# Energia Eólica: Que impactos causa ao ambiente



## algarvio1980 (8 Abr 2009 às 19:40)

Olá a todos. Preciso da vossa ajuda, quem tiver documentos, sites ou mesmo livros que se possa consultar online ou mesmio em bibliotecas sobre o impacto que a energia eólica causa ao ambiente, ou seja, os contras da energia eólica. Peço que respondam o mais rápido possível, que tenho um trabalho sobre isso para fazer.
Obrigado.


----------



## AnDré (9 Abr 2009 às 00:08)

Talvez o mais fácil seja pegares num estudo de impacto ambiental de um qualquer parque eólico.

Na Agência Portuguesa do Ambiente encontras vários.

Por exemplo, o resumo não técnico do parque eólico do Passarinho. (pdf. 2872kb)


----------



## belem (9 Abr 2009 às 16:47)

Uma das coisas, assim por alto, que me lembro, são os acessos que se constroem em torno dos parques eólicos que fomentam a deslocação de veículos dentro de certas áreas sensíveis ambientalmente e isso é claramente um factor negativo.
Outra coisa é a fase de construção, que pode ter um impacto muito grande e mesmo depois, como mencionado acima, com o fomento do aumento de trânsito nessa área.
Também há quem diga que as pás das torres, podem ser perigosas para algumas aves, nomeadamente, aves de rapina.


----------



## olheiro (10 Abr 2009 às 13:17)

Claro que não há soluções perfeitas e a Energia Eólica também causa impacto no ambiente. A começar pela degradação da paisagem com os aerogeradores a aumentar a sua presença em tudo que seja cumeeiras por todo o Portugal.

A desmatização da área onde são implantados e o rasgar de novos caminhos até esses locais recônditos no alto das serras, poderá ter consequências em certo tipo de flora e até na fauna (redutos de aves de rapina cada vez mais escassas no país, répteis, veados, javalis, estas últimas espécies de retorno ao nossos campos ,  vinte/trinta anos depois de terem estado completamente exitintas.
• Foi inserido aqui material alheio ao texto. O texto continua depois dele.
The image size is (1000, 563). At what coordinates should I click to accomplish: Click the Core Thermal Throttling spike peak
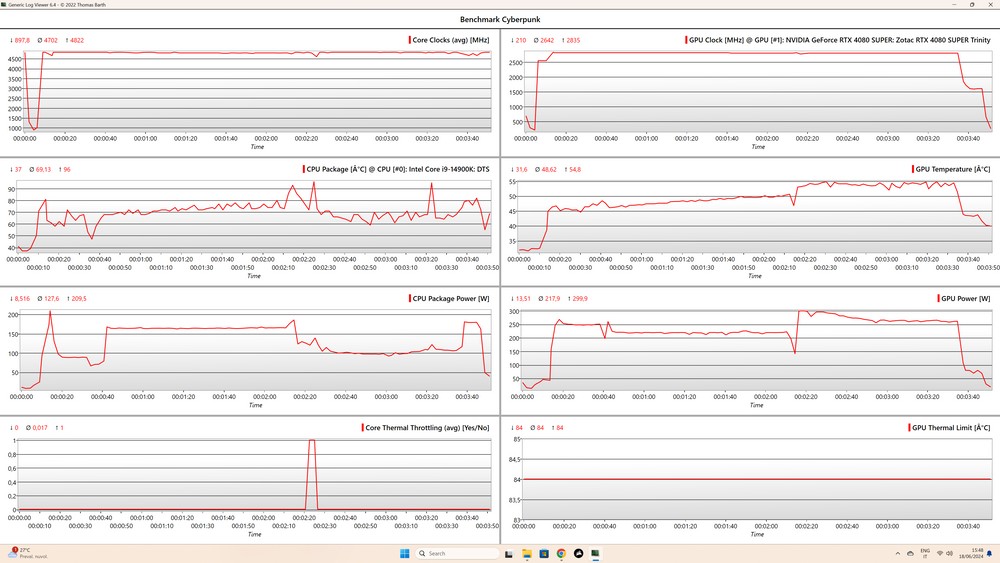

Mas não tenhamos ilusões: os combustíveis fósseis estão condenados a prazo e as suas consequências no ambiente são muítíssimo mais graves do que os aparentemente provocados pela energia eólica que não constitui a solução absoluta, mas sim complementar de um mix de energias alternativas, como a energia solar, a energia hídrica, o aproveitamento das marés, das ondas do mar etc. etc.


----------



## Minho (14 Abr 2009 às 00:45)

Provavelmente já não vai a tempo, mas de qualquer maneira deixo um estudo de impacto ambiental realizador no âmbito do então projecto construção de um dos parques que pertencem ao Parque Eólico do Alto-Minho.

http://rapidshare.com/files/221018722/RNT1345.pdf.html


----------



## Loureso (14 Abr 2009 às 07:49)

Minho disse:


> Provavelmente já não vai a tempo, mas de qualquer maneira deixo um estudo de impacto ambiental realizador no âmbito do então projecto construção de um dos parques que pertencem ao Parque Eólico do Alto-Minho.
> 
> http://rapidshare.com/files/221018722/RNT1345.pdf.html



Olá bom dia
Não que me seja necessário de momento, mas por curiosidade gostava de ver esse estudo, só que não o consigo abrir!!! Help...


----------



## AnDré (14 Abr 2009 às 09:40)

Loureso disse:


> Olá bom dia
> Não que me seja necessário de momento, mas por curiosidade gostava de ver esse estudo, só que não o consigo abrir!!! Help...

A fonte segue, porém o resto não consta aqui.